◆ What to work on
Convert the items below, starting at the line containing "The width and height of the screenshot is (1201, 645)." and ending at the line containing "(x=481, y=595)", into a two-column CSV with the headers item and answer, one row per item. Put each item's text and its answer in a single quoted field, replacing any line breaks with spaces.

-- start of Excerpted records --

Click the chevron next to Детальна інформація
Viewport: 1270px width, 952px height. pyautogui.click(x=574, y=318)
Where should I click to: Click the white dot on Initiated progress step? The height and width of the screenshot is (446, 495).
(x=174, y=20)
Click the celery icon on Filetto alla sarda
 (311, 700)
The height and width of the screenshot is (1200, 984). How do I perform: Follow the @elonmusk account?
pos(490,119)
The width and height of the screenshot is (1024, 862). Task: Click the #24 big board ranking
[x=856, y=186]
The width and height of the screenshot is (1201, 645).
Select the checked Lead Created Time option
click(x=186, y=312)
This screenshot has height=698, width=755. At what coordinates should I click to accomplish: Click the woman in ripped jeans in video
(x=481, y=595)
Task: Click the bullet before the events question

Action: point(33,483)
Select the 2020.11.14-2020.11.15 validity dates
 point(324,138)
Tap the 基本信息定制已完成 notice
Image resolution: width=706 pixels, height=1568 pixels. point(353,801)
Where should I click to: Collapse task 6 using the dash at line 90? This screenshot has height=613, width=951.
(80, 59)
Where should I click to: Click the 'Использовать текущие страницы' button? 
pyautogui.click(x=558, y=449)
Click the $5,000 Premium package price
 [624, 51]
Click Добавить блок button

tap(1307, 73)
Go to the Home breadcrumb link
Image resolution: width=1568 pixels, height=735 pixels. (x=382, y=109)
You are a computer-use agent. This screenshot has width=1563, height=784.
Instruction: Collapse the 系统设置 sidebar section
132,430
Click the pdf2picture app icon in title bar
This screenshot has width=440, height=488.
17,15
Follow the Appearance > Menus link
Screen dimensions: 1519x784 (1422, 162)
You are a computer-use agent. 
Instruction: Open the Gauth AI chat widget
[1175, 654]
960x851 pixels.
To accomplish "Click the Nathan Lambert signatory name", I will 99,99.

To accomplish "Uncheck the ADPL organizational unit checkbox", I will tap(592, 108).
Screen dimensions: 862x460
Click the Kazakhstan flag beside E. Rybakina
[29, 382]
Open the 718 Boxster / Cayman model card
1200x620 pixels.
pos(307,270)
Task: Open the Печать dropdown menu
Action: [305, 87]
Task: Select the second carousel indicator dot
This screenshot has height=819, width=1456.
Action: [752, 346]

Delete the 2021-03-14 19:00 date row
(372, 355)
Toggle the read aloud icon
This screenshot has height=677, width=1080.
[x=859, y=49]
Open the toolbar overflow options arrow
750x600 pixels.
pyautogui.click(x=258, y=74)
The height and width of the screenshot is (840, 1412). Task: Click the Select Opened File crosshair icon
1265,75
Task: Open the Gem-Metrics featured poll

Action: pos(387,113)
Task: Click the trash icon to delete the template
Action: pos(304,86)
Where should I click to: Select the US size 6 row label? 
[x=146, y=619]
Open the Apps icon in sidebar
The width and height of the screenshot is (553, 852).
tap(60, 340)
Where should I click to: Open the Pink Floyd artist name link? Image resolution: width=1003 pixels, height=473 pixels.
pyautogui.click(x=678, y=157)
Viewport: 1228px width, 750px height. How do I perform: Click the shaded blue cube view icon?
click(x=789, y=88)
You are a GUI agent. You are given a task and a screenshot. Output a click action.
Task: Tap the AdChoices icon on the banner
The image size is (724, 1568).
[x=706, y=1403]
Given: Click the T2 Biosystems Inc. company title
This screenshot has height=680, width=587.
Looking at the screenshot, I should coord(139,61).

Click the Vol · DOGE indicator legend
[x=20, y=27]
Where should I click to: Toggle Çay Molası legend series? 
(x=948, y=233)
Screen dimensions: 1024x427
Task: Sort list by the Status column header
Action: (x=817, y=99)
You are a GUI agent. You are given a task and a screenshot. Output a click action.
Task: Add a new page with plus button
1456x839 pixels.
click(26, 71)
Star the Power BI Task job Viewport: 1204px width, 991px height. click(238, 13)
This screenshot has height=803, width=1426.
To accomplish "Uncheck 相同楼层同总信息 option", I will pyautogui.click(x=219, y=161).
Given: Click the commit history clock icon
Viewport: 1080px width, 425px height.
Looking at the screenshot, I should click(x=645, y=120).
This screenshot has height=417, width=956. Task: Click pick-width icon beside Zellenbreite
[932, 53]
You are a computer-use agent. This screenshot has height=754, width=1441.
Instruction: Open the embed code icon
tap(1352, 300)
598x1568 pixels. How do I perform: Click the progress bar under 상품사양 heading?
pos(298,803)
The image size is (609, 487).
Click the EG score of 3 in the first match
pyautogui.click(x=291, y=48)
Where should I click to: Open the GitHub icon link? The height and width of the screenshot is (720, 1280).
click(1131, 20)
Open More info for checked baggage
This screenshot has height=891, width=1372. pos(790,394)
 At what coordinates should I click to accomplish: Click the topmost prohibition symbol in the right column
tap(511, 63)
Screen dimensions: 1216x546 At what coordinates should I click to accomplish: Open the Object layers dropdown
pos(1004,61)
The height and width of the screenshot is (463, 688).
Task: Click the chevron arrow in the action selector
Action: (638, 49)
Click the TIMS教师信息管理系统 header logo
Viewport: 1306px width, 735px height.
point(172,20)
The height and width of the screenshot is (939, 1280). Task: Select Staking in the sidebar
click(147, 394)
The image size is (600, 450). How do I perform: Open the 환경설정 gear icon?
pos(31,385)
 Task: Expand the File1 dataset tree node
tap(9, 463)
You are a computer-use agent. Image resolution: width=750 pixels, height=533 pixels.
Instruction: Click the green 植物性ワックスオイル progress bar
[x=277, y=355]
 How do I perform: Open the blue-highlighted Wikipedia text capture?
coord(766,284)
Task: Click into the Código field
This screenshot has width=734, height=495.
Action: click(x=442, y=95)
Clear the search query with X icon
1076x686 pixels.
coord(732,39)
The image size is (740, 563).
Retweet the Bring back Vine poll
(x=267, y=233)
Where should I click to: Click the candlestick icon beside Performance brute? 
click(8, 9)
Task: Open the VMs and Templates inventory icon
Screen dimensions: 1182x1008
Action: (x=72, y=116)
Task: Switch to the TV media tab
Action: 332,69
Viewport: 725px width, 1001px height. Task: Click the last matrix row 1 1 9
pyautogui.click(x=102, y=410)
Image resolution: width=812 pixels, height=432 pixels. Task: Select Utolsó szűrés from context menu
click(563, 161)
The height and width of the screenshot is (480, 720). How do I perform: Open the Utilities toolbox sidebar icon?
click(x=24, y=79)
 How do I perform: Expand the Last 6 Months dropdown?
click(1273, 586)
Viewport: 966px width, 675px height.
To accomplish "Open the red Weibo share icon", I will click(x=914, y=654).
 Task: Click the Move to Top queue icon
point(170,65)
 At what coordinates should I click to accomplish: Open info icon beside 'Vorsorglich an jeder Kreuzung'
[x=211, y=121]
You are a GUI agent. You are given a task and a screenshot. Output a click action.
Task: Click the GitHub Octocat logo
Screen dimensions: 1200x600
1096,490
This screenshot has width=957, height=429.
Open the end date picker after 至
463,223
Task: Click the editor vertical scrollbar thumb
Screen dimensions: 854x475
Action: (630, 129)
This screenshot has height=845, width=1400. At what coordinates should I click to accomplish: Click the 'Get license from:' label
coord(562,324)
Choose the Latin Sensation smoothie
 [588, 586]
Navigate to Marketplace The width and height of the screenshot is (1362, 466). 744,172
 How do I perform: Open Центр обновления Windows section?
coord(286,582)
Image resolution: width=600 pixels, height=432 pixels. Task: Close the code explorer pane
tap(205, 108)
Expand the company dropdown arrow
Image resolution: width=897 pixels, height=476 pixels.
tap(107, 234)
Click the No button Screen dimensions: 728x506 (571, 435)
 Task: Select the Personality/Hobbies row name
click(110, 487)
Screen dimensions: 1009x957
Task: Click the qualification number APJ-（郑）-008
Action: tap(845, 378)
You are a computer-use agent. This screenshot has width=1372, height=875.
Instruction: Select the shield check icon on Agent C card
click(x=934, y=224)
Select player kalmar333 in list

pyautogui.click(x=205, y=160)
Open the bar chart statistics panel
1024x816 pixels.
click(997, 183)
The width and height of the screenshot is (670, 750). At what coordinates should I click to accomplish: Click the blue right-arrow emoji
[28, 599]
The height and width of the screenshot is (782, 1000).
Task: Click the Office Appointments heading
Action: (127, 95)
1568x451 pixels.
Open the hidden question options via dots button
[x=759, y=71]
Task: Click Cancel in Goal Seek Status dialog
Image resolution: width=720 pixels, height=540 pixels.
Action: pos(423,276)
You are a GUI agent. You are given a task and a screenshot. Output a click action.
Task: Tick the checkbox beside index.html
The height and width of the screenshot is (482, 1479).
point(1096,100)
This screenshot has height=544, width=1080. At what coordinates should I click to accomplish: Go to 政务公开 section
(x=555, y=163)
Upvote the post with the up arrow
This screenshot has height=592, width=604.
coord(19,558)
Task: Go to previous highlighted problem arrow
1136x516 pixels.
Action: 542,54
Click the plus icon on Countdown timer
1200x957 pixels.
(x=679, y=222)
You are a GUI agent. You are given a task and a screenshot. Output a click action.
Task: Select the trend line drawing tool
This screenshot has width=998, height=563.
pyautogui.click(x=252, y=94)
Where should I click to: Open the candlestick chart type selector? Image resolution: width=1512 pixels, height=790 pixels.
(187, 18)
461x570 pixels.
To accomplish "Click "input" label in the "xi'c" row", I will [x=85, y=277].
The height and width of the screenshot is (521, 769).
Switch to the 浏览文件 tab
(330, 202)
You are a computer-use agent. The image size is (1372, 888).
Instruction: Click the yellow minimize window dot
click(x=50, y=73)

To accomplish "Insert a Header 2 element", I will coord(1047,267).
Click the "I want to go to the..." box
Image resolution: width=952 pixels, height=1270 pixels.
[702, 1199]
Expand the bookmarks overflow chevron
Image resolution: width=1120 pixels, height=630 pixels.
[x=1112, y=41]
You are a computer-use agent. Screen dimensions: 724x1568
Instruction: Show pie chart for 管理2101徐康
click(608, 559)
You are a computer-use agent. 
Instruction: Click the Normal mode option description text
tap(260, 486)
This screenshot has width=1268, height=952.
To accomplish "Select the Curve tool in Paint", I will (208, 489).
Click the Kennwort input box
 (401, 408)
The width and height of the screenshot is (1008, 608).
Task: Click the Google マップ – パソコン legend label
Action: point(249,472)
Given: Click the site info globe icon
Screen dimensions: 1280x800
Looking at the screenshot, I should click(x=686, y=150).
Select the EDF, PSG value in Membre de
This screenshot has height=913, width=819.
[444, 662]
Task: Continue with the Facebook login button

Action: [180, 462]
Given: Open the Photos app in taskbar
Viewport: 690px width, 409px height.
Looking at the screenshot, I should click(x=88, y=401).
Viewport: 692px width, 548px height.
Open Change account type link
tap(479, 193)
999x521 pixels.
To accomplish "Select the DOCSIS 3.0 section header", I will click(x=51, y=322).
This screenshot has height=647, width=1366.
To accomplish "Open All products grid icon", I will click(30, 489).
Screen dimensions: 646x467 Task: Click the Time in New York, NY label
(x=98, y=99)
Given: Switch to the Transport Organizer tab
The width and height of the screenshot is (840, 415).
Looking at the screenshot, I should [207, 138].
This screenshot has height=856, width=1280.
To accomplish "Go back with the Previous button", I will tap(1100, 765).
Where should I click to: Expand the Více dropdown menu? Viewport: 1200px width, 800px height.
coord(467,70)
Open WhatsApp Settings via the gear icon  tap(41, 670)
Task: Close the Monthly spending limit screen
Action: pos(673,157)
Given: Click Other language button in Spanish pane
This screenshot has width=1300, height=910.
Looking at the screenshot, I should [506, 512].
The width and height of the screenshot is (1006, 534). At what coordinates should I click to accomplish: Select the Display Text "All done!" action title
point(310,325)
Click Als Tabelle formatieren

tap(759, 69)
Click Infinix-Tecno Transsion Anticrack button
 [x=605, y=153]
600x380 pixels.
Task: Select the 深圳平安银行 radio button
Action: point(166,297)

-- end of Excerpted records --

◆ Result of the exercise
item,answer
"The width and height of the screenshot is (1201, 645). Select the checked Lead Created Time option","click(x=186, y=312)"
"This screenshot has height=698, width=755. At what coordinates should I click to accomplish: Click the woman in ripped jeans in video","(x=481, y=595)"